Business Services Industry
Republic Completes Most Successful Quarter in Company History as Net Income Increased 138% Over the First Quarter of 2007
Business Wire, April 18, 2008
LOUISVILLE, Ky. -- Republic Bancorp, Inc. ("Republic" or the "Company") (NASDAQ: RBCAA), the holding company for Republic Bank & Trust Company and Republic Bank, is pleased to report net income of $19.8 million for the first quarter of 2008, an $11.5 million, or 138%, increase over the same period in 2007. Diluted Earnings per Class A Common Share increased 146% for the quarter to $0.96. Return on average assets ("ROA") and return on average equity ("ROE") were both strong during the quarter at 2.33% and 31.03%, respectively. Net income within the Company's traditional Banking segment was $4.8 million during the first quarter of 2008, an increase of $925,000 over the first quarter of 2007. "I am most excited about the growth in earnings within our traditional Banking segment. The 24% rise in net income for the quarter within the traditional Banking segment represents a notable increase in a challenging economic environment. The first quarter of 2008 represented the best quarter in the Company's history," commented Steve Trager, President & Chief Executive Officer of Republic.
Net interest income within the Company's traditional Banking segment increased $4.0 million, or 19%, for the first quarter. In addition to year-over-year growth in the Company's loan portfolio, the traditional Banking segment benefited from declining short-term interest rates combined with an overall steepening of the yield curve. "Over the past three years, many financial institutions, including Republic, had a difficult time increasing net interest income due to inverted and flat yield curves. Now, with the yield curve returning to a more normal slope, the Company has been able to grow its net interest margin nicely," further commented Trager. On a total Company basis, net interest income increased 67%, or $17.0 million, for the first quarter of 2008 compared to the first quarter of 2007. Approximately $13.0 million of the rise in net interest income was due to increased Refund Anticipation Loan ("RAL") volume resulting from growth in the Company's client base at its Tax Refund Solutions ("TRS") segment.

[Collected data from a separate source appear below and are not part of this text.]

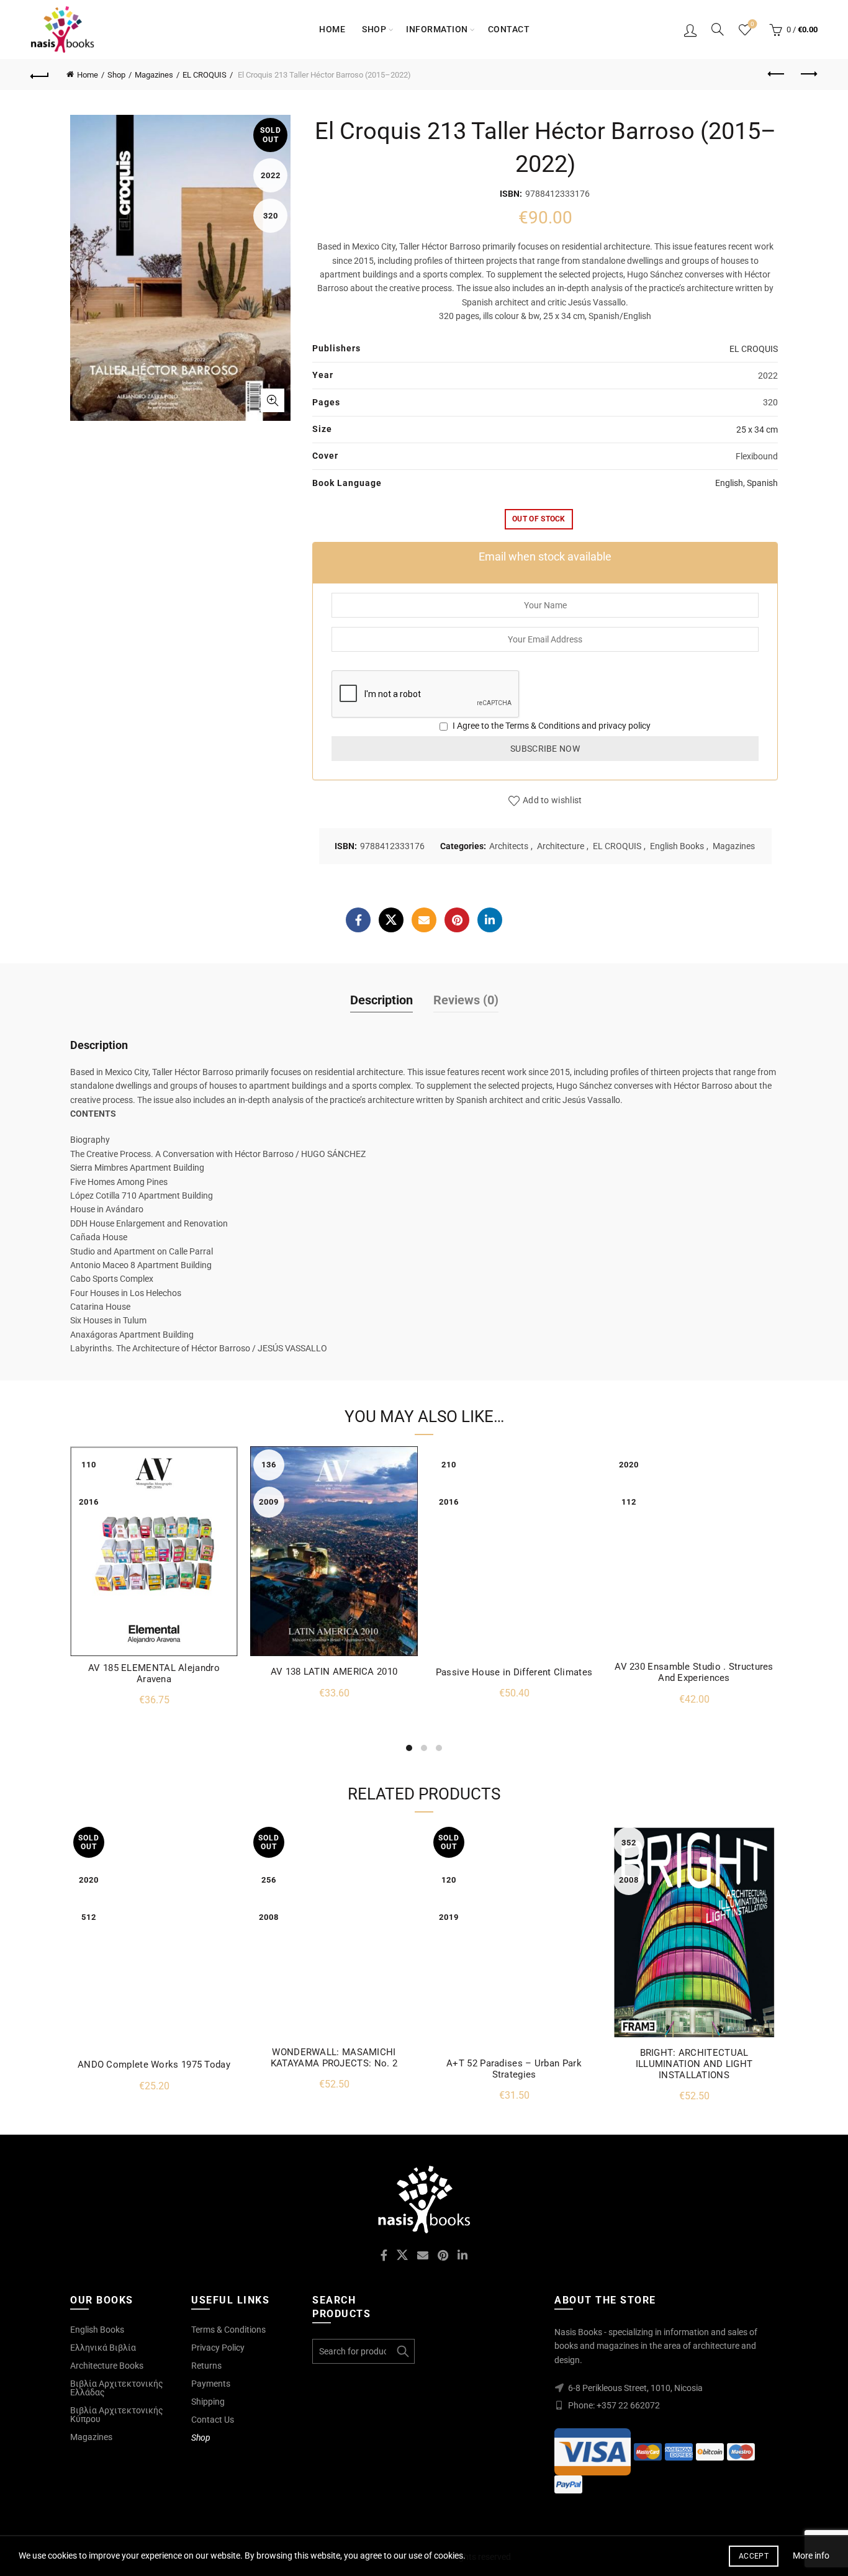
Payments (210, 2384)
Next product (808, 74)
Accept (754, 2556)
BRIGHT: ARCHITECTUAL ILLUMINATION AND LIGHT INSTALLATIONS (694, 2064)
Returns (206, 2366)
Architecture (560, 846)
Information (437, 29)
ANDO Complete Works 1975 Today (154, 2064)
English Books (677, 846)
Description (381, 1000)
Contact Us (212, 2420)
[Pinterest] (456, 919)
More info (811, 2555)
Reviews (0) (465, 1000)
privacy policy (624, 726)
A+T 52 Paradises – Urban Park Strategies (514, 2069)
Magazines (154, 74)
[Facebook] (358, 919)
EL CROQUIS (205, 74)
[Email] (424, 919)
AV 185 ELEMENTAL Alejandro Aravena (154, 1673)
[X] (391, 919)
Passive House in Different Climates (514, 1672)
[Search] (718, 29)
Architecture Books (106, 2366)
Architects (508, 846)
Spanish (762, 483)
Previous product (777, 74)
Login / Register (690, 29)
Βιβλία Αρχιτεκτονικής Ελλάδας (116, 2388)
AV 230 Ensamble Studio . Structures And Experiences (694, 1672)
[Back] (39, 74)
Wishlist (752, 23)
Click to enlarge (272, 400)
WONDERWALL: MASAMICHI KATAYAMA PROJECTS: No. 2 (334, 2058)
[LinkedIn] (489, 919)
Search (402, 2351)
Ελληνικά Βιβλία (103, 2348)
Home (332, 29)
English (729, 483)
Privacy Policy (218, 2348)
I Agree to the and (551, 726)
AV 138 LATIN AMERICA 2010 (334, 1671)
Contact (509, 29)
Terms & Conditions (542, 726)
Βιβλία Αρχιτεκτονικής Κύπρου (116, 2414)
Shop (374, 29)
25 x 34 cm (757, 430)
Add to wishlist (552, 800)
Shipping (208, 2402)
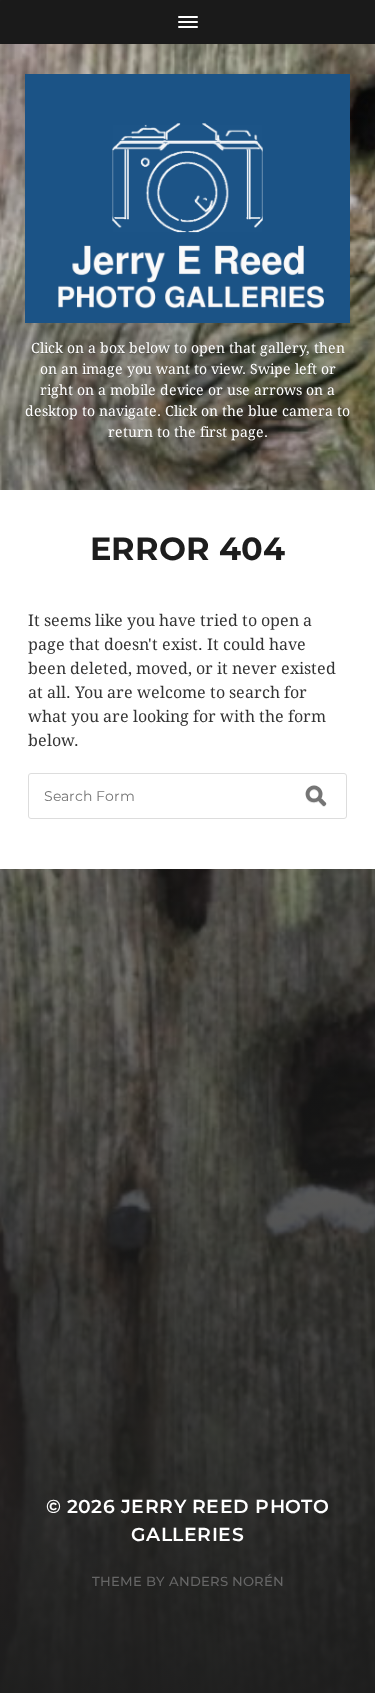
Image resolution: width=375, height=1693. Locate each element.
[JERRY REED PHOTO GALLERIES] (187, 198)
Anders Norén (226, 1581)
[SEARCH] (316, 796)
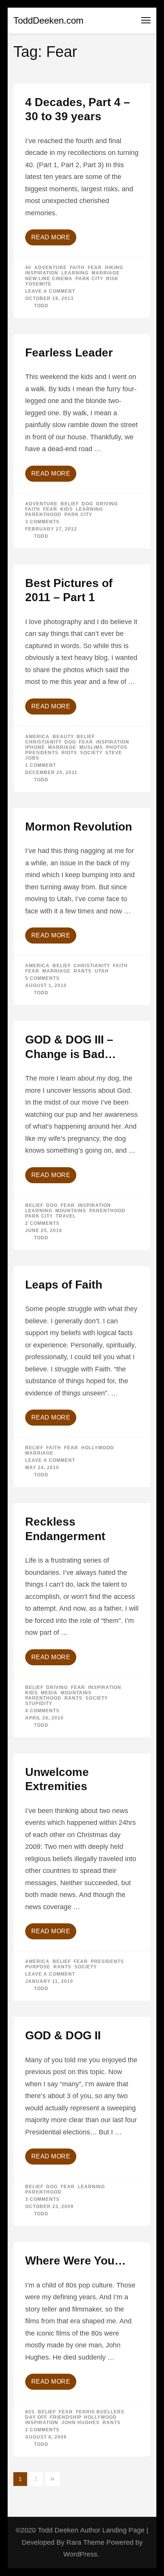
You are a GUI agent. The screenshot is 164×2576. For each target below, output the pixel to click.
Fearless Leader (69, 352)
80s (30, 2412)
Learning (74, 273)
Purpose (37, 1967)
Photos (116, 747)
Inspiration (41, 273)
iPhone (35, 747)
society (91, 752)
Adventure (50, 267)
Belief (70, 503)
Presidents (41, 752)
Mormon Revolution (78, 826)
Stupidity (38, 1703)
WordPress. (81, 2554)
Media (49, 1692)
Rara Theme (86, 2542)
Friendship (65, 2417)
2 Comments (42, 1223)
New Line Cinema (48, 278)
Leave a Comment (50, 291)
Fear (95, 267)
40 (28, 267)
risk (112, 278)
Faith (77, 267)
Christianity (43, 742)
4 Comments (42, 1710)
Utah (102, 971)
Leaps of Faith (63, 1284)
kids (66, 509)
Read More (51, 237)
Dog (87, 503)
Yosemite (38, 284)
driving (107, 503)
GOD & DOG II (63, 2035)
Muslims (91, 747)
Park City (89, 278)
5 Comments (42, 978)
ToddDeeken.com (48, 20)
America (37, 736)
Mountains (70, 1210)
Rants (83, 971)
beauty (63, 736)
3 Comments (42, 521)
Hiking (114, 267)
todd (41, 305)
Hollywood (97, 1447)
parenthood (43, 514)
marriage (106, 273)
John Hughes (80, 2422)
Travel (66, 1216)
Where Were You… (75, 2260)
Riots (69, 752)
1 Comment (40, 765)
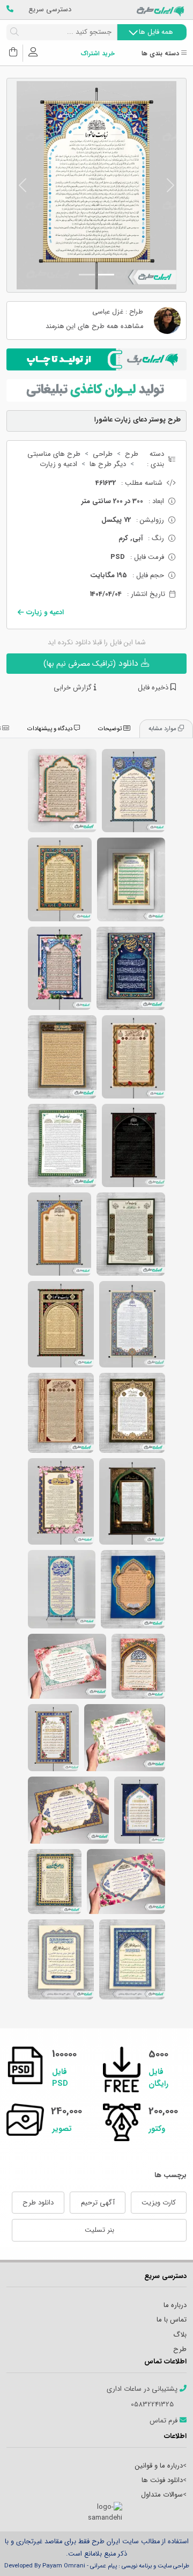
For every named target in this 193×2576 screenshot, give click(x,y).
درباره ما (175, 2305)
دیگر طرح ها (108, 464)
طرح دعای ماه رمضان (133, 1589)
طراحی (103, 454)
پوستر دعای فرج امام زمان (59, 968)
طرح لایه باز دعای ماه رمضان (67, 1666)
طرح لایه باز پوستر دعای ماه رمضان (139, 1810)
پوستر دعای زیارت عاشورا (59, 1234)
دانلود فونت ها (162, 2480)
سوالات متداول (162, 2494)
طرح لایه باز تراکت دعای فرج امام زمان (54, 1881)
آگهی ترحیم (98, 2202)
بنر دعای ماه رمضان (124, 1737)
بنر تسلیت (99, 2230)
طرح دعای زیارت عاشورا (130, 1234)
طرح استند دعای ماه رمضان (61, 1589)
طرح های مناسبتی (53, 454)
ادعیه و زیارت (58, 464)
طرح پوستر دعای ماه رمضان (53, 1737)
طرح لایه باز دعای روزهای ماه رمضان (61, 1959)
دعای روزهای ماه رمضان (68, 1810)
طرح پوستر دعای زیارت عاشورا (133, 1056)
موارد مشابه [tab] (163, 728)
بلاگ (180, 2334)
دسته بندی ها (161, 54)
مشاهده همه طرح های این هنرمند (94, 327)
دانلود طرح (38, 2202)
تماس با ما (172, 2319)
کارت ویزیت (159, 2202)
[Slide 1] (106, 274)
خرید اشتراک (97, 54)
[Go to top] (163, 2551)
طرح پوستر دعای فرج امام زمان (133, 790)
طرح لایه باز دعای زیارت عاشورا (62, 1056)
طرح (131, 454)
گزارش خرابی (74, 687)
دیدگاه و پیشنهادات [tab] (50, 728)
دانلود (92, 663)
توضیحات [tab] (110, 728)
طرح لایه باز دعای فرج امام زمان (62, 790)
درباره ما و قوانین (159, 2465)
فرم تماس (165, 2420)
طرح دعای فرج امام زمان (130, 968)
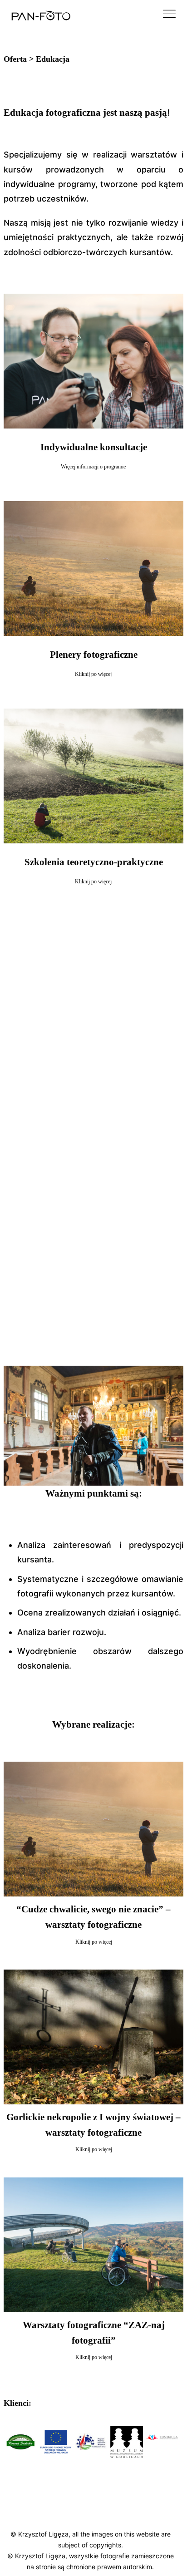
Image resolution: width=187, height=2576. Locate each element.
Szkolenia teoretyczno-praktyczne (94, 862)
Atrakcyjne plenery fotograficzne (81, 1224)
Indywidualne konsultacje (93, 447)
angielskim (151, 1315)
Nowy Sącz (53, 2498)
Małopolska (123, 2498)
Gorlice (88, 2498)
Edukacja (52, 59)
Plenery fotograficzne (94, 654)
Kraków (18, 2498)
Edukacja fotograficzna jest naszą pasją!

Non interest income within the Company's traditional Banking segment increased $349,000, or 6%, for the first quarter of 2008 due primarily to a solid increase of $393,000 in service charges on deposits. Within the Mortgage Banking segment, mortgage banking income rose $1.1 million for the same period. Approximately $395,000 of the increase in mortgage banking income was due to the adoption of Staff Accounting Bulletin ("SAB") 109 and Statement of Financial Accounting Standard ("SFAS") 159. The Company's positive increase in income was offset by a pre-tax "Other-than-temporary impairment" charge of $680,000 within the traditional Banking segment related to the Company's $2 million Freddie Mac ("FHMLC") preferred stock investment security. While the Company's intends to hold the FHLMC preferred stock indefinitely for interest rate risk protection, accounting rules required the Company to write down the security to its market value through the income statement because it has no final maturity and management cannot estimate if and when its market value will recover to equal the Company's original cost. On a total Company basis, non interest income increased $18.5 million, or 153%, for the first quarter of 2008 compared to the same period in 2007. Approximately $17.2 million of this increase was attributable to growth in the Company's TRS segment, as Net RAL securitization income increased $10.0 million and Electronic Refund Check ("ERC") fees increased $7.2 million for the quarter.
Non interest expense within the Company's traditional Banking segment increased only $207,000 for the quarter, representing a change of 1% compared to the first quarter of 2007. "We are very encouraged by the modest increase we experienced in non interest expense during the first quarter of the year in our traditional Banking segment. We have worked hard to improve the efficiency ratio of the Company through investments in new technology and the moderation of overhead expenses. We are very proud of the success we have achieved in that regard," noted Trager. On a total Company basis, non interest expense increased 47% for the first quarter of 2008 to $33.7 million. The increase in non interest expense was substantially all within the Company's TRS segment and was driven by the significant year-over-year growth in the program.
The end of the first quarter brought the substantial completion of the 2008 tax season for the TRS segment. Total RAL volume increased 213% compared to the first quarter of 2007. As a percentage of RALs originated, losses are expected to be lower than experienced by the Company in 2007. Through March 31, 2008, the Company had total reserves for estimated losses of approximately $15.3 million compared to total loss reserves of $6.6 million at March 31, 2007. During both 2008 and 2007, a significant portion of these loss reserves were included as a reduction to Net RAL securitization income because they represented the loss of future expected cash flows from the Company's residual interest. In addition to increased RAL volume, ERC volume also increased approximately 313% over the first quarter of 2007. "We are extremely pleased with the overall performance of our tax business. As with all of our non traditional banking products, however, none of their successes would be possible without the sound performance of our traditional Banking segment," further noted Trager.